In this service learning course, students will do hands-on history by uncovering, preserving, and sharing Middletown’s rich African American past. We will focus on the history of the Beman Triangle. This African American neighborhood, now part of Wesleyan’s campus, served as a regional and national antislavery and Underground Railroad center and home to one of the nation’s first handful of independent Black churches. Students will partner with local archives, libraries, and museums to help preserve and share this neighborhood’s remarkable history. Our projects will include building a website and an exhibit to share this history with the Wesleyan and Middletown communities.

 

Hannah Fritze doing space-themed arts and crafts with kids in the Astronomical Pedagogy Class – fall ’15.

Computational Media: Videogame Design and Development (CIS 250)
Cross-listed with Film and Computer Science. Meets Wednesdays 1:20-4:10 pm.

This course examines the interplay of art and science in the development of contemporary video games using “game tool” applications to achieve a variety of purposes. It combines a detailed understanding of computational media, including legal and commercial aspects, with hands-on experience in the creative process. There will be discussions with invited industry leaders in various subject areas. Students will have the opportunity to work as part of development teams and create working prototypes to understand the challenges and rewards of producing video games in a professional context.

 

 

Teaching Music Lessons to Children in Local Schools (MUS 463)
Cross-listed with the Civic Engagement Certificate and the Study of Education Certificate. Meets Mondays 4:15-6:15 pm.

This is a service-learning course. Students will teach private and small-group music lessons to students at Green Street Arts Center and Macdonough School in Middletown. These sessions will be augmented by a weekly classroom session in which readings and the student teachers’ journals will be discussed. Some of the Wesleyan Department of Music’s private lesson instructors will visit to answer questions and guide the student teachers through the issues, musical and extra-musical, that the lessons will raise.

 

Tessa Hill ’17 and Sophie Breitbart ’16 analyzed five properties in Middletown including the Wesleyan Woods Preserve in the GIS Service-Learning Laboratory, fall ’15.

Research Methods in Ecological-Community Psychology (PSYC 209)
Meets Thursdays 1:20-4:10 pm.

The focus of this course is to introduce the student to the historical and conceptual foundations of ecological and community psychology. Special emphasis will be placed on research ethics and framing research questions that address social problems. Students will learn about study design and mixed-method approaches that will provide a foundation to engage in research and practice.

 

Ethnography and Design (SISP 245)
Cross-listed with the Center for the Study of Public Life. Meets Wednesdays 1:20-4:10 pm.

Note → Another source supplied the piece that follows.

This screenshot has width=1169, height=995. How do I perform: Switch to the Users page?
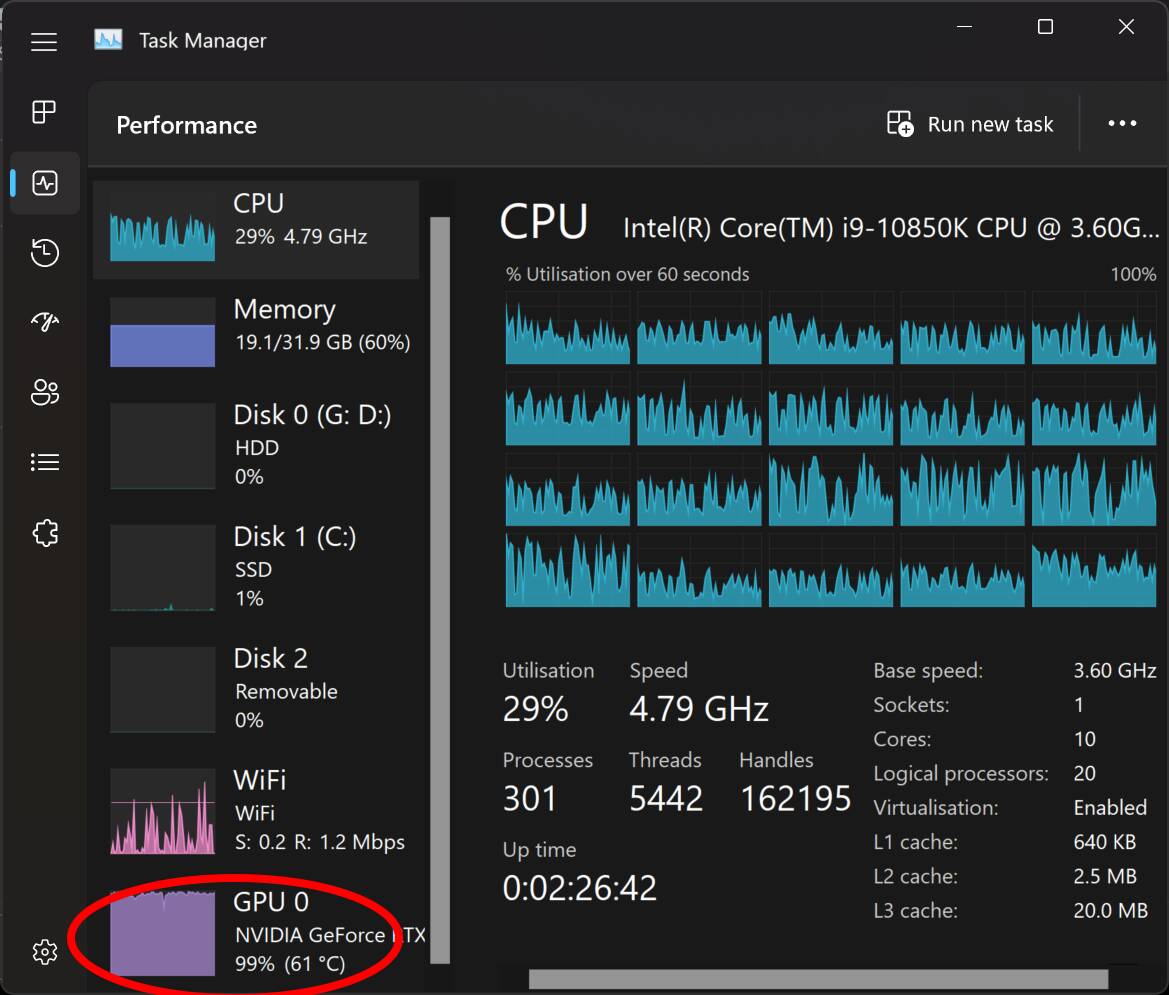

Exercising humility and developing methods of meaningful engagement are essential to becoming an effective ethnographer and designer. Collaboration with users provides knowledge that allows designers to imagine artifacts, places, and systems that are thoughtfully enhanced or radically new. This course rethinks power dynamics to better understand how to design both for and with other people. With successful completion of this course students will be able to demonstrate competence in developing, refining, and communicating research interests in a committed, reflexive manner. They will gain an understanding of the strategic and tactical value of design and a sense of the practical problems involved in realizing design solutions and responses that are attuned to the needs of both an institution and individual users. Students will gain experience not only in theoretically framing social and political issues as these are expressed through design, but also in understanding the methodological tools needed to translate problems into creative interventions that are user-centered and compassionate. Students will work with residents at Connecticut Valley Hospital (CVH) as part of a collaborative research team, and together, student-participant teams will redesign a particular space, artifact, or service that they explore over the course of the semester.


Second Language Pedagogy for Grades 8-12 (SPAN 412/FREN412)

Taught by Professor Ana Perez-Girones. This is a .5 credit course for students who are also registered in a French or Spanish class 215 or above. Students will volunteer in the Middletown Public School’s World Language (WL) program (French and Spanish) at the middle school and high school.  The course will consist of weekly meetings of 75 minutes, during which students will learn to define teaching objectives, to develop oral practice techniques, to identify authentic materials that can work in the classroom, and to develop activities around this material.